[[ DATA TO PROCESS open ]]

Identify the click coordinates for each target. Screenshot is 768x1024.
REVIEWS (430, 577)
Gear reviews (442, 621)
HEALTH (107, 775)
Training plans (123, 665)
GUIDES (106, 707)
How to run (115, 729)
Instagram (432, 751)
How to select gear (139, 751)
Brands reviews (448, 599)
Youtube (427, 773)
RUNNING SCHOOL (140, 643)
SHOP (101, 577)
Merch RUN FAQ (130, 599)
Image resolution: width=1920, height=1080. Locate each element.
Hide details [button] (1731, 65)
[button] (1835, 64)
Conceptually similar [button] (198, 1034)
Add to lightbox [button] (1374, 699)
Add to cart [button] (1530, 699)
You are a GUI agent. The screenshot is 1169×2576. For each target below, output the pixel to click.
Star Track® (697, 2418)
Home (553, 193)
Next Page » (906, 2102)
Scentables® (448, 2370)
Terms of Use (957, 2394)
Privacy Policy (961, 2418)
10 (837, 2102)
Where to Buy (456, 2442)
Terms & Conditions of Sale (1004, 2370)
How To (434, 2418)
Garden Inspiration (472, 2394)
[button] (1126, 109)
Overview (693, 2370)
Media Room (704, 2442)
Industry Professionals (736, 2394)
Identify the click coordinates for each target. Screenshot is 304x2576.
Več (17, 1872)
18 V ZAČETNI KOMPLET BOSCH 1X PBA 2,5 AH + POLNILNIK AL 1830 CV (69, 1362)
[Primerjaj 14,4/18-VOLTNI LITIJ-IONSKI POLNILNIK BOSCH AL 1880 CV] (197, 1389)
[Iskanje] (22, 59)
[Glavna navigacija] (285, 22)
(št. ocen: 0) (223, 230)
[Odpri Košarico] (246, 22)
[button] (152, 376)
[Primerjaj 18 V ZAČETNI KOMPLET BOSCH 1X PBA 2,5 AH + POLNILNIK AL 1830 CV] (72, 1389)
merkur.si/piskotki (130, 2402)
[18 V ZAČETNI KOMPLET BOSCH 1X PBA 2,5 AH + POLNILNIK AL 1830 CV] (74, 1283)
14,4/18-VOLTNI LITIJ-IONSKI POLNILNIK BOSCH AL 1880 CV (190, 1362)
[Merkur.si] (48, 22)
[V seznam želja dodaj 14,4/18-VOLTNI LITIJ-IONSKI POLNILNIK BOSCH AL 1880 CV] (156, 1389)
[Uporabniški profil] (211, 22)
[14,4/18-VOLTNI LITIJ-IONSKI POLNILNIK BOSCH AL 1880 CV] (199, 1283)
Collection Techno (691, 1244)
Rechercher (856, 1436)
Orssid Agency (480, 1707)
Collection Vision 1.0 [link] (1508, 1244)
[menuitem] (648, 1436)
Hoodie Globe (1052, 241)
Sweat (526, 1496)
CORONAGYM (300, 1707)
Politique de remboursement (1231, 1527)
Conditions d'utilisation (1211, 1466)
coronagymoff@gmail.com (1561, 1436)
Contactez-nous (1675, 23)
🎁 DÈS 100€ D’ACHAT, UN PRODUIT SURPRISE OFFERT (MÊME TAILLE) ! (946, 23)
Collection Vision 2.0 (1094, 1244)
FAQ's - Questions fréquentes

[[ DATA TO PROCESS closed ]]

■ **TRY IT**: Scan the records above for the lines holding "CV (69, 1362)" and "Orssid Agency (480, 1707)". Transcribe those two and every line between them word for word, and no others.

■ **SOLUTION FOR THIS EXERCISE**:
18 V ZAČETNI KOMPLET BOSCH 1X PBA 2,5 AH + POLNILNIK AL 1830 CV (69, 1362)
[Primerjaj 14,4/18-VOLTNI LITIJ-IONSKI POLNILNIK BOSCH AL 1880 CV] (197, 1389)
[Iskanje] (22, 59)
[Glavna navigacija] (285, 22)
(št. ocen: 0) (223, 230)
[Odpri Košarico] (246, 22)
[button] (152, 376)
[Primerjaj 18 V ZAČETNI KOMPLET BOSCH 1X PBA 2,5 AH + POLNILNIK AL 1830 CV] (72, 1389)
merkur.si/piskotki (130, 2402)
[18 V ZAČETNI KOMPLET BOSCH 1X PBA 2,5 AH + POLNILNIK AL 1830 CV] (74, 1283)
14,4/18-VOLTNI LITIJ-IONSKI POLNILNIK BOSCH AL 1880 CV (190, 1362)
[Merkur.si] (48, 22)
[V seznam želja dodaj 14,4/18-VOLTNI LITIJ-IONSKI POLNILNIK BOSCH AL 1880 CV] (156, 1389)
[Uporabniški profil] (211, 22)
[14,4/18-VOLTNI LITIJ-IONSKI POLNILNIK BOSCH AL 1880 CV] (199, 1283)
Collection Techno (691, 1244)
Rechercher (856, 1436)
Orssid Agency (480, 1707)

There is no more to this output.